Colin Brinsden, AAP Economics and Business Correspondent
(Australian Associated Press)
New economic figures will highlight the impact of Melbourne’s COVID-19 restrictions on Victorian businesses’ hiring intentions.
Victoria had been one of the strongest states in seeking workers when the virus was first suppressed.
The Department of Employment will release its monthly vacancy report for July on Wednesday, which counts job advertisements on the internet.
Its June report, which didn’t capture the start of the second virus wave in Melbourne, showed job ads across the country soared by 26.3 per cent as restrictions were unwound.
Victoria showed a massive 35.4 per cent increase.
Despite this rebound, job ads overall were still down 31 per cent than a year earlier, reflecting the initial impact of the virus on the economy.
Job ads more broadly, as calculated by ANZ earlier this month, showed the pace of the rebound in hiring had slowed in July.

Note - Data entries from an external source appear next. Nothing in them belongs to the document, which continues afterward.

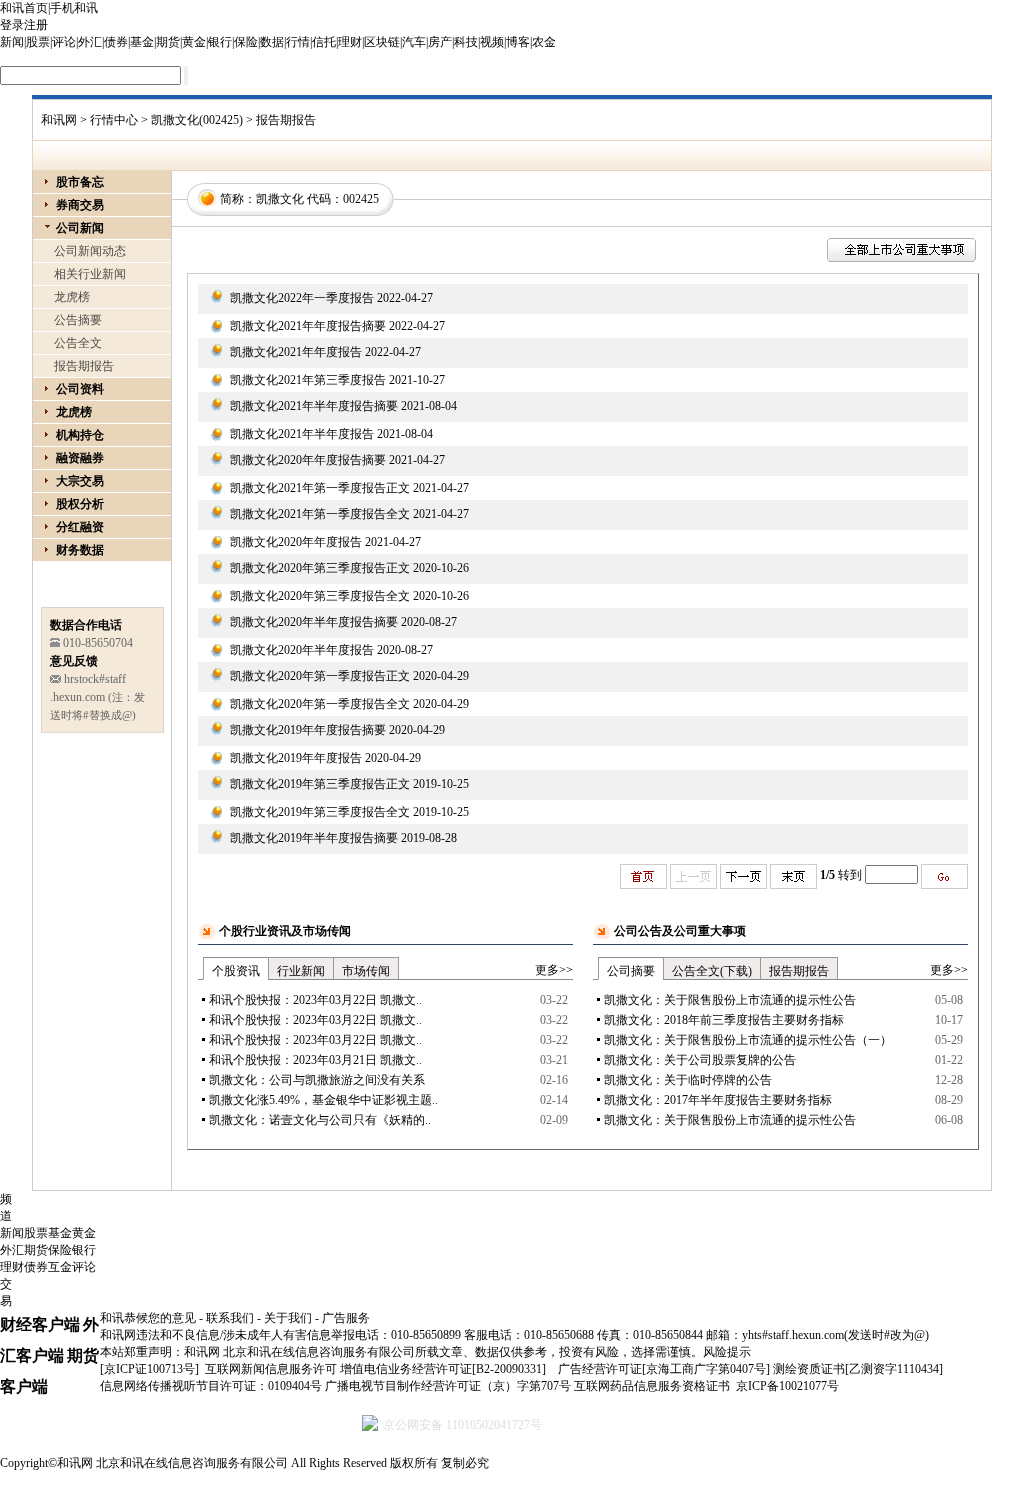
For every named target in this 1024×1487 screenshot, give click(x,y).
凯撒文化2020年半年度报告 (302, 650)
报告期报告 (84, 366)
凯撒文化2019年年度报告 (296, 758)
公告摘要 (78, 320)
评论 (64, 42)
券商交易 (80, 205)
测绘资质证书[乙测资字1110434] (858, 1369)
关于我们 (288, 1318)
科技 (466, 42)
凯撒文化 (280, 199)
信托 (324, 42)
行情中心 (114, 120)
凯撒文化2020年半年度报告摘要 (314, 622)
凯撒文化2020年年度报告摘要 (308, 460)
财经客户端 (40, 1324)
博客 (518, 42)
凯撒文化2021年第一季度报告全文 (320, 514)
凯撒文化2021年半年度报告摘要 (314, 406)
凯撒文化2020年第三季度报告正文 (320, 568)
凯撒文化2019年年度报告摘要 (308, 730)
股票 (38, 42)
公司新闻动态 (90, 251)
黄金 (194, 42)
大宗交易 (80, 481)
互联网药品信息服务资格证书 (652, 1386)
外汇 (90, 42)
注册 (36, 25)
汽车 (414, 42)
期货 (168, 42)
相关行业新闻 (90, 274)
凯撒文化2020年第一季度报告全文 (320, 704)
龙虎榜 (72, 297)
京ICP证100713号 (149, 1369)
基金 (142, 42)
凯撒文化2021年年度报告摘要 (308, 326)
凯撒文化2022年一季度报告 (302, 298)
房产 (440, 42)
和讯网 (59, 120)
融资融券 (80, 458)
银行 (220, 42)
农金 (544, 42)
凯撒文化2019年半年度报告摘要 (314, 838)
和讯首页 (24, 8)
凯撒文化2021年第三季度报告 (308, 380)
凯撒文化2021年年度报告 (296, 352)
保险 (246, 42)
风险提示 (727, 1352)
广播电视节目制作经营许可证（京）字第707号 (448, 1386)
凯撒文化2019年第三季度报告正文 (320, 784)
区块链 (382, 42)
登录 (12, 25)
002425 (361, 199)
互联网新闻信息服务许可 (271, 1369)
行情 (298, 42)
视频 (492, 42)
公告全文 (78, 343)
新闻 (12, 42)
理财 (350, 42)
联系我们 (230, 1318)
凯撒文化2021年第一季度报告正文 (320, 488)
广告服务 (346, 1318)
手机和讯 (74, 8)
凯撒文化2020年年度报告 (296, 542)
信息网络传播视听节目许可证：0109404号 (211, 1386)
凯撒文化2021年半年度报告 (302, 434)
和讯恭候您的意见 (148, 1318)
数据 (272, 42)
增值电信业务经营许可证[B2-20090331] (443, 1369)
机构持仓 (80, 435)
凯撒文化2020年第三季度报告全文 (320, 596)
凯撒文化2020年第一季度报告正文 (320, 676)
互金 (60, 1267)
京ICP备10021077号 (787, 1386)
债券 (116, 42)
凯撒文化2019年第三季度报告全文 (320, 812)
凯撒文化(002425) (197, 120)
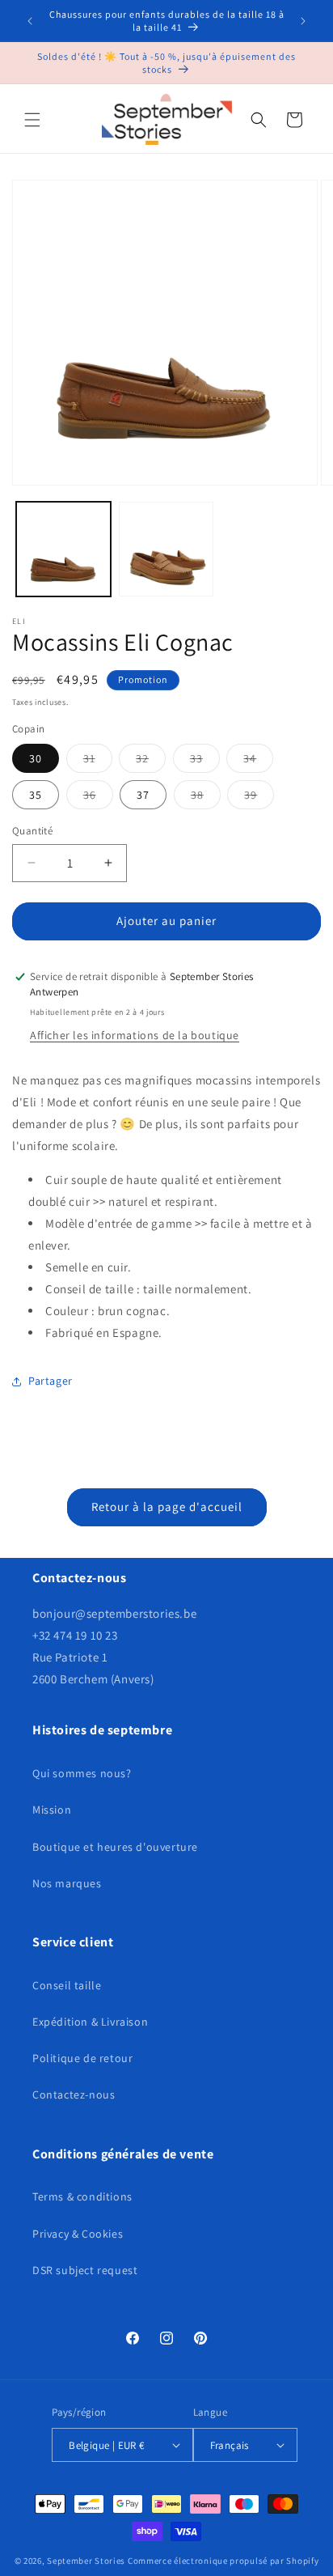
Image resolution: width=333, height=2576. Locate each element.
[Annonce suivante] (303, 21)
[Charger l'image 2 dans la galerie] (166, 549)
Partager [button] (50, 1380)
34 (258, 761)
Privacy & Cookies (77, 2233)
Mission (51, 1809)
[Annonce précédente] (30, 21)
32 (151, 761)
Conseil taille (66, 1985)
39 (259, 798)
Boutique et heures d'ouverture (115, 1847)
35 (35, 794)
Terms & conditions (82, 2196)
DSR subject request (84, 2270)
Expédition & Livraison (90, 2021)
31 (97, 761)
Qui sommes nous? (82, 1773)
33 (205, 761)
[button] (32, 120)
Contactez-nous (73, 2094)
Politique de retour (82, 2058)
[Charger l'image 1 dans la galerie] (63, 549)
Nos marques (67, 1883)
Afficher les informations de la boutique (134, 1035)
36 (98, 798)
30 (35, 758)
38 (206, 798)
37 (143, 794)
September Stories (86, 2560)
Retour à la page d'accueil (166, 1506)
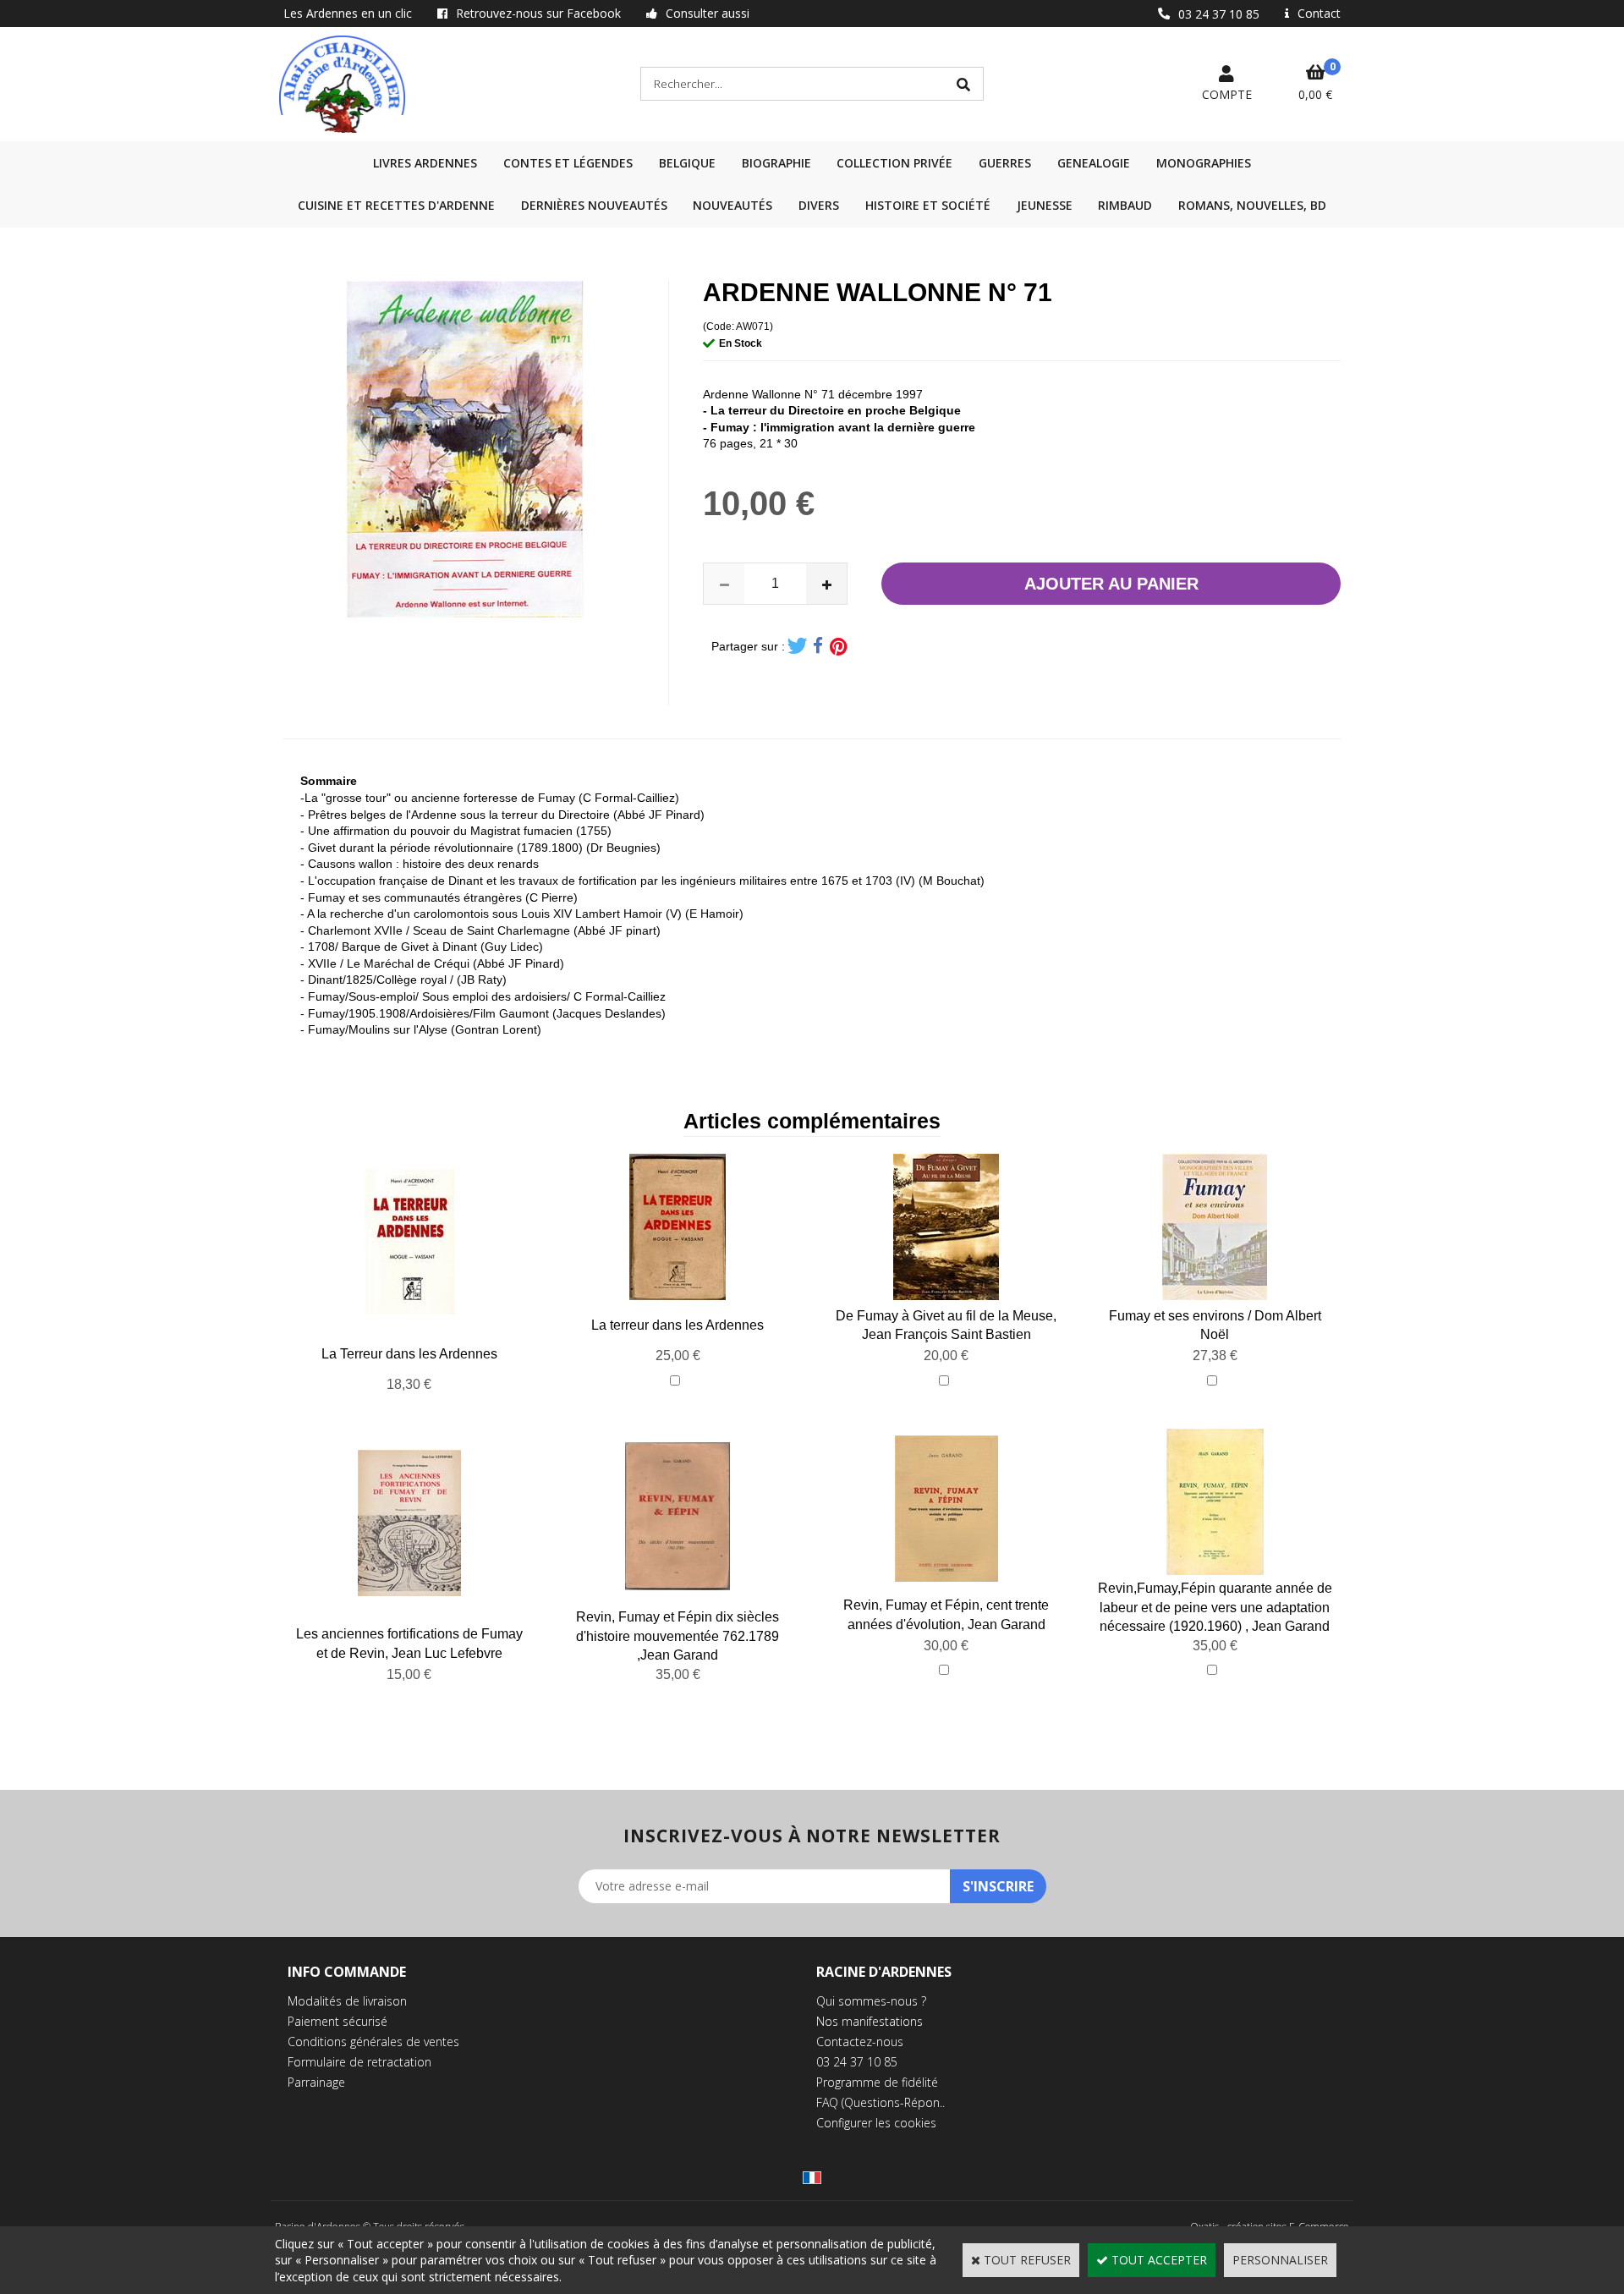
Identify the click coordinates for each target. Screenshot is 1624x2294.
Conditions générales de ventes (373, 2041)
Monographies (1203, 163)
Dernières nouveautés (594, 205)
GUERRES (1005, 163)
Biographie (776, 163)
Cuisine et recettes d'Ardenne (396, 205)
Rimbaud (1125, 205)
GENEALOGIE (1093, 163)
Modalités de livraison (347, 2001)
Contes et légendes (568, 163)
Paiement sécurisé (337, 2021)
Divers (818, 205)
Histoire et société (927, 205)
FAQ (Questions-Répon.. (880, 2102)
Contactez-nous (859, 2041)
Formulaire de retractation (359, 2062)
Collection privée (894, 163)
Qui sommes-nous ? (871, 2001)
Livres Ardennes (425, 163)
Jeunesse (1045, 205)
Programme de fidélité (877, 2082)
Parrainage (316, 2082)
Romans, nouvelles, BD (1252, 205)
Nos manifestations (869, 2021)
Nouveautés (732, 205)
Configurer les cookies (876, 2123)
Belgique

There has been a marked increase in employment in the past couple of months, including a 114,700 jump in July.
This, along with a decline in the rate of coronavirus infections in Melbourne and Sydney, helped to stem a seven-week drop in consumer confidence.
The weekly ANZ-Roy Morgan consumer confidence index released on Tuesday gained 2.4 per cent.
Confidence, a pointer to future retail spending, was still well below average.
However, companies like home entertainment group JB Hi-Fi and supermarket giant Coles have shown it is not all doom and gloom for the retail sector.
Both posted full-year profits this week, a rarity in the current company reporting season because of COVID-19.
JB Hi-Fi was bolstered by people seeking goods for working and learning from home, while Coles benefited from the stockpiling when the virus first struck Australia’s shores and prior to restrictions being put in place.
In both cases, there were strong increases in online sales.
Meanwhile, a new survey of start-up companies found more than half feel they are being ignored by governments, and a quarter believe Australian regulations have impeded their growth.
The survey of 400 start-ups conducted by Pause Fest also found they feel Australian policies compare unfavourably with Asia, the US and Europe.
“As Australia looks toward economic recovery following COVID-19, the technology sector will play a pivotal role in job and wealth creation,” Pause Fest CEO George Hedon said.
“Clearly we need to examine the barriers start-ups face and listen to their concerns if we want to maximise the benefits the industry has to the nation.”